**How to complete this task:**
Print out the entries exactly, and include each one.

(Collected data)
= Beginning of Section =
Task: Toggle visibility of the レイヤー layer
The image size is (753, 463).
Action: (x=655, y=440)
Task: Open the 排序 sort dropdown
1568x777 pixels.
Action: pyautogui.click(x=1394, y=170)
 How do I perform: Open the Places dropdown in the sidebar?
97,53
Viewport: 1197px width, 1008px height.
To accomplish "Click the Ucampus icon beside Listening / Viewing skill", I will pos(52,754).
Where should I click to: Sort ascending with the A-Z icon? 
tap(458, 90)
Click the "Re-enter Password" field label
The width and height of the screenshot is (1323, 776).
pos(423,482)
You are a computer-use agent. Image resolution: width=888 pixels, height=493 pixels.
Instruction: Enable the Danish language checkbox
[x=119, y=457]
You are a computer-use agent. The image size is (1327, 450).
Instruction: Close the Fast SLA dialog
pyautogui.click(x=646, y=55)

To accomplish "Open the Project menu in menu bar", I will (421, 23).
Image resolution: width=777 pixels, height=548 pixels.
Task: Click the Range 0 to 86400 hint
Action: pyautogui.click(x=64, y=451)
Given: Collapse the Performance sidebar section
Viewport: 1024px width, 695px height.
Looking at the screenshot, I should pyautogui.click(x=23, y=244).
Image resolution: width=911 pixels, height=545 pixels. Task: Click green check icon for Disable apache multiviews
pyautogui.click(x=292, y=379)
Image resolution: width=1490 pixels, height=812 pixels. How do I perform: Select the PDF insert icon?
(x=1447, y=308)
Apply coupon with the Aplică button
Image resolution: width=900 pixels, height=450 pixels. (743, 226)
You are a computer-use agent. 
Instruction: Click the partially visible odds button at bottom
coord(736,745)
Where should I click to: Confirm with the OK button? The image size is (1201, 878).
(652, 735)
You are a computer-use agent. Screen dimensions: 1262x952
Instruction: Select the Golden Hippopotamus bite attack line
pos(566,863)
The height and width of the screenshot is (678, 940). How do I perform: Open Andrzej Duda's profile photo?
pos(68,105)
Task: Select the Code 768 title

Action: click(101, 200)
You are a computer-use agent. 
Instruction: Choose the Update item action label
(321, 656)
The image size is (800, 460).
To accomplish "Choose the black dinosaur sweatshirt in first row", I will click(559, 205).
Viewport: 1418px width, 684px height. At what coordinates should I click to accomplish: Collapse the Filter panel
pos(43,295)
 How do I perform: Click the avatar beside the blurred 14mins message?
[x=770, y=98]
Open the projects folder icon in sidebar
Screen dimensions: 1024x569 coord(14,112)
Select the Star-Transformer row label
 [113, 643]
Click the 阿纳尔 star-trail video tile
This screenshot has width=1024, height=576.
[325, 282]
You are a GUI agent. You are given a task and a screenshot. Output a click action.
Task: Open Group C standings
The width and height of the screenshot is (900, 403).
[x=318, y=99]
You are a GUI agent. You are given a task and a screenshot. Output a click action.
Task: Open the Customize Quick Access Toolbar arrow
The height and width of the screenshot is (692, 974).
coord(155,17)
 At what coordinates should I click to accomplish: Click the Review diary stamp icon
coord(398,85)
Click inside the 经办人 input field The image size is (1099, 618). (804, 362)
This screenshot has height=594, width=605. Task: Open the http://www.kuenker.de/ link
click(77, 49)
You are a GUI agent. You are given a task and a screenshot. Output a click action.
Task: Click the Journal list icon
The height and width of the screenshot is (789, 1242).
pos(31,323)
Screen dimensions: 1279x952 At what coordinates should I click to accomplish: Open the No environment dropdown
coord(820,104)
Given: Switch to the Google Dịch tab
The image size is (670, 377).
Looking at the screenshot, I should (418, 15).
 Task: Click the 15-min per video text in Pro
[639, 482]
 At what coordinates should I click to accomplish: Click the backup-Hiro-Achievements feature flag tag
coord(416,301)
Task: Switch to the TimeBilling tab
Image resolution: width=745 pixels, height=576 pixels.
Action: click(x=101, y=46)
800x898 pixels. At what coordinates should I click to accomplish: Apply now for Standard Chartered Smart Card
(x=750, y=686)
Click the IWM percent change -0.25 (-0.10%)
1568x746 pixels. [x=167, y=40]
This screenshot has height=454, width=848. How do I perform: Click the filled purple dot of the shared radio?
= End of Section =
**Reply to the exercise:**
Task: Toggle visibility of the レイヤー layer
The image size is (753, 463).
Action: (x=655, y=440)
Task: Open the 排序 sort dropdown
1568x777 pixels.
Action: pyautogui.click(x=1394, y=170)
 How do I perform: Open the Places dropdown in the sidebar?
97,53
Viewport: 1197px width, 1008px height.
To accomplish "Click the Ucampus icon beside Listening / Viewing skill", I will pos(52,754).
Where should I click to: Sort ascending with the A-Z icon? 
tap(458, 90)
Click the "Re-enter Password" field label
The width and height of the screenshot is (1323, 776).
pos(423,482)
You are a computer-use agent. Image resolution: width=888 pixels, height=493 pixels.
Instruction: Enable the Danish language checkbox
[x=119, y=457]
You are a computer-use agent. The image size is (1327, 450).
Instruction: Close the Fast SLA dialog
pyautogui.click(x=646, y=55)

To accomplish "Open the Project menu in menu bar", I will (421, 23).
Image resolution: width=777 pixels, height=548 pixels.
Task: Click the Range 0 to 86400 hint
Action: pyautogui.click(x=64, y=451)
Given: Collapse the Performance sidebar section
Viewport: 1024px width, 695px height.
Looking at the screenshot, I should pyautogui.click(x=23, y=244).
Image resolution: width=911 pixels, height=545 pixels. Task: Click green check icon for Disable apache multiviews
pyautogui.click(x=292, y=379)
Image resolution: width=1490 pixels, height=812 pixels. How do I perform: Select the PDF insert icon?
(x=1447, y=308)
Apply coupon with the Aplică button
Image resolution: width=900 pixels, height=450 pixels. (743, 226)
You are a computer-use agent. 
Instruction: Click the partially visible odds button at bottom
coord(736,745)
Where should I click to: Confirm with the OK button? The image size is (1201, 878).
(652, 735)
You are a computer-use agent. Screen dimensions: 1262x952
Instruction: Select the Golden Hippopotamus bite attack line
pos(566,863)
The height and width of the screenshot is (678, 940). How do I perform: Open Andrzej Duda's profile photo?
pos(68,105)
Task: Select the Code 768 title

Action: click(101, 200)
You are a computer-use agent. 
Instruction: Choose the Update item action label
(321, 656)
The image size is (800, 460).
To accomplish "Choose the black dinosaur sweatshirt in first row", I will click(559, 205).
Viewport: 1418px width, 684px height. At what coordinates should I click to accomplish: Collapse the Filter panel
pos(43,295)
 How do I perform: Click the avatar beside the blurred 14mins message?
[x=770, y=98]
Open the projects folder icon in sidebar
Screen dimensions: 1024x569 coord(14,112)
Select the Star-Transformer row label
 [113, 643]
Click the 阿纳尔 star-trail video tile
This screenshot has width=1024, height=576.
[325, 282]
You are a GUI agent. You are given a task and a screenshot. Output a click action.
Task: Open Group C standings
The width and height of the screenshot is (900, 403).
[x=318, y=99]
You are a GUI agent. You are given a task and a screenshot. Output a click action.
Task: Open the Customize Quick Access Toolbar arrow
The height and width of the screenshot is (692, 974).
coord(155,17)
 At what coordinates should I click to accomplish: Click the Review diary stamp icon
coord(398,85)
Click inside the 经办人 input field The image size is (1099, 618). (804, 362)
This screenshot has height=594, width=605. Task: Open the http://www.kuenker.de/ link
click(77, 49)
You are a GUI agent. You are given a task and a screenshot. Output a click action.
Task: Click the Journal list icon
The height and width of the screenshot is (789, 1242).
pos(31,323)
Screen dimensions: 1279x952 At what coordinates should I click to accomplish: Open the No environment dropdown
coord(820,104)
Given: Switch to the Google Dịch tab
The image size is (670, 377).
Looking at the screenshot, I should (418, 15).
 Task: Click the 15-min per video text in Pro
[639, 482]
 At what coordinates should I click to accomplish: Click the backup-Hiro-Achievements feature flag tag
coord(416,301)
Task: Switch to the TimeBilling tab
Image resolution: width=745 pixels, height=576 pixels.
Action: click(x=101, y=46)
800x898 pixels. At what coordinates should I click to accomplish: Apply now for Standard Chartered Smart Card
(x=750, y=686)
Click the IWM percent change -0.25 (-0.10%)
1568x746 pixels. [x=167, y=40]
This screenshot has height=454, width=848. How do I perform: Click the filled purple dot of the shared radio?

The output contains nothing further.